**The exercise:**
Edit the records below so that every instance of "GUI agent" becomes "screen agent", and leave the rest of the text unchanged.

Some records:

* * * *

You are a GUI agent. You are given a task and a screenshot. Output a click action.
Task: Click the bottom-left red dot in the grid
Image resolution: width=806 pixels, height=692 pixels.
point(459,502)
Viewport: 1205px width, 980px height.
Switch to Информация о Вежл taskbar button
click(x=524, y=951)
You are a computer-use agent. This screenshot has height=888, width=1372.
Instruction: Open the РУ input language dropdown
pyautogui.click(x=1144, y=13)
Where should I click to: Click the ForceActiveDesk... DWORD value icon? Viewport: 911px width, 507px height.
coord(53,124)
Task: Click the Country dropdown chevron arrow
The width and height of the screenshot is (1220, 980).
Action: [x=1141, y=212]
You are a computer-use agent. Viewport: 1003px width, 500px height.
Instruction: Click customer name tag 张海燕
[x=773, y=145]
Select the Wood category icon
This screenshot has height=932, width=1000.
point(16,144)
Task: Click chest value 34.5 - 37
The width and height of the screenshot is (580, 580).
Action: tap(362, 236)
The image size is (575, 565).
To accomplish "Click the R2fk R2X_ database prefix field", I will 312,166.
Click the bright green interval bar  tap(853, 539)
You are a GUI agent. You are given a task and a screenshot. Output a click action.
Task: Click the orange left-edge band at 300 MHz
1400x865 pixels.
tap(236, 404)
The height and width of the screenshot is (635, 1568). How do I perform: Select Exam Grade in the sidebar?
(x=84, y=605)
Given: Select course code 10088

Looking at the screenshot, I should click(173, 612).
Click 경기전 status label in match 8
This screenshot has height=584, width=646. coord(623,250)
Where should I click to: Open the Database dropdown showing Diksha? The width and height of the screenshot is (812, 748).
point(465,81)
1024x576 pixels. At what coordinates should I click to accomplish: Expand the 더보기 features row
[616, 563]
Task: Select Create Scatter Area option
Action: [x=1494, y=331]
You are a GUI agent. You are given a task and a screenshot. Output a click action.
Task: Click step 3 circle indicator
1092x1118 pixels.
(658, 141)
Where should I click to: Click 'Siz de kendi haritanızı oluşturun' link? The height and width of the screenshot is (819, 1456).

* * * *

**Full answer:**
You are a screen agent. You are given a task and a screenshot. Output a click action.
Task: Click the bottom-left red dot in the grid
Image resolution: width=806 pixels, height=692 pixels.
point(459,502)
Viewport: 1205px width, 980px height.
Switch to Информация о Вежл taskbar button
click(x=524, y=951)
You are a computer-use agent. This screenshot has height=888, width=1372.
Instruction: Open the РУ input language dropdown
pyautogui.click(x=1144, y=13)
Where should I click to: Click the ForceActiveDesk... DWORD value icon? Viewport: 911px width, 507px height.
coord(53,124)
Task: Click the Country dropdown chevron arrow
The width and height of the screenshot is (1220, 980).
Action: [x=1141, y=212]
You are a computer-use agent. Viewport: 1003px width, 500px height.
Instruction: Click customer name tag 张海燕
[x=773, y=145]
Select the Wood category icon
This screenshot has height=932, width=1000.
point(16,144)
Task: Click chest value 34.5 - 37
The width and height of the screenshot is (580, 580).
Action: tap(362, 236)
The image size is (575, 565).
To accomplish "Click the R2fk R2X_ database prefix field", I will 312,166.
Click the bright green interval bar  tap(853, 539)
You are a screen agent. You are given a task and a screenshot. Output a click action.
Task: Click the orange left-edge band at 300 MHz
1400x865 pixels.
tap(236, 404)
The height and width of the screenshot is (635, 1568). How do I perform: Select Exam Grade in the sidebar?
(x=84, y=605)
Given: Select course code 10088

Looking at the screenshot, I should click(173, 612).
Click 경기전 status label in match 8
This screenshot has height=584, width=646. coord(623,250)
Where should I click to: Open the Database dropdown showing Diksha? The width and height of the screenshot is (812, 748).
point(465,81)
1024x576 pixels. At what coordinates should I click to accomplish: Expand the 더보기 features row
[616, 563]
Task: Select Create Scatter Area option
Action: [x=1494, y=331]
You are a screen agent. You are given a task and a screenshot. Output a click action.
Task: Click step 3 circle indicator
1092x1118 pixels.
(658, 141)
Where should I click to: Click 'Siz de kendi haritanızı oluşturun' link? The height and width of the screenshot is (819, 1456).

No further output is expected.